─── DOCUMENT PASSAGE

# Nice logo, thanks tPF



## MidlifeFashionPrincess

I am grateful to see this detail.

Thanks.


----------



## thundercloud

Yes, thank you, @Vlad and @Megs


----------



## baghagg

Yes!  I looked for a thread to say this two days ago but couldn't find one!  @MidlifeFashionPrincess and thank _you_ for making this thread!


----------



## Vlad

MidlifeFashionPrincess said:


> I am grateful to see this detail.
> 
> Thanks.



Glad it's appreciated. I posted a few days ago why this conflict is near to my heart, I hope for its swift resolution.


----------



## muchstuff

I'll add my voice to the ones who say thank you. Everything we can do helps.


----------



## Yoshi1296

I was so glad to see this as well. Sending lots of love to all of our fellow Ukrainian TPFers!


----------



## redney

Thank you for showing support! One of our Ukrainian members posted in the Meghan & Harry thread she and her son are out of Ukraine in a safe place and in transit to Germany. We all wished her safety and best wishes and an end to this horrible conflict for her and her fellow Ukrainian citizens and residents.


----------



## IntheOcean

Yes, thank you for the logo! I'm not in Ukraine, thankfully, but I'm just across the border - in Russia. I hope all the PF members from Ukraine and their families and loved ones are okay. This is pure insanity. I honestly never thought I could hate someone this much.


----------



## muchstuff

IntheOcean said:


> Yes, thank you for the logo! I'm not in Ukraine, thankfully, but I'm just across the border - in Russia. I hope all the PF members from Ukraine and their families and loved ones are okay. This is pure insanity. I honestly never thought I could hate someone this much.


I'm sorry that the Russian people are also suffering due to sanctions.

──────
─── INPUT DATA

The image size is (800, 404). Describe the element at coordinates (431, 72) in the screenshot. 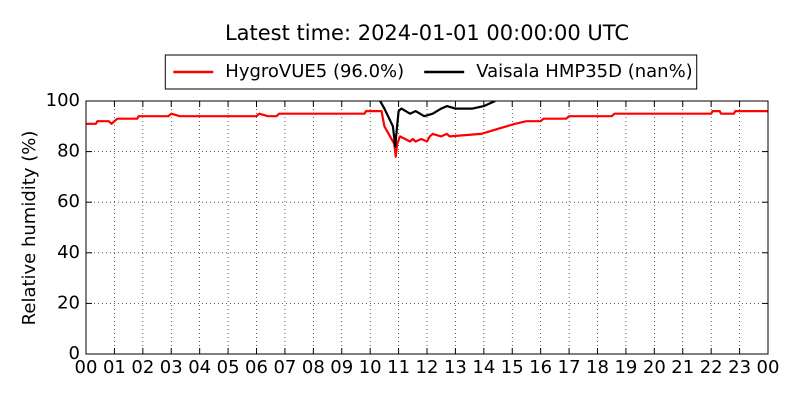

──────

### ABOUT THIS EXERCISE
Continue the forum thread about the site's new logo, starting after the last post shown. The material plays no part in this.

### SOLVED PROBLEM
----------



## IntheOcean

muchstuff said:


> I'm sorry that the Russian people are also suffering due to sanctions.


Thank your for your kind words, muchstuff  I still sometimes feel like it's all just a dream and I'm going to wake up in a moment. I hope it all ends soon...


----------



## muchstuff

IntheOcean said:


> Thank your for your kind words, muchstuff  I still sometimes feel like it's all just a dream and I'm going to wake up in a moment. I hope it all ends soon...


A hope we share.


----------



## etoile de mer

IntheOcean said:


> Yes, thank you for the logo! I'm not in Ukraine, thankfully, but I'm just across the border - in Russia. I hope all the PF members from Ukraine and their families and loved ones are okay. This is pure insanity. I honestly never thought I could hate someone this much.



@IntheOcean !! Just feeling so sad for all affected. Thank you for posting, and take care.


----------



## IntheOcean

etoile de mer said:


> @IntheOcean !! Just feeling so sad for all affected. Thank you for posting, and take care.


Thank you, Etoile de mer! I'm trying to stay positive and hope for the best. It all still seems completely surreal.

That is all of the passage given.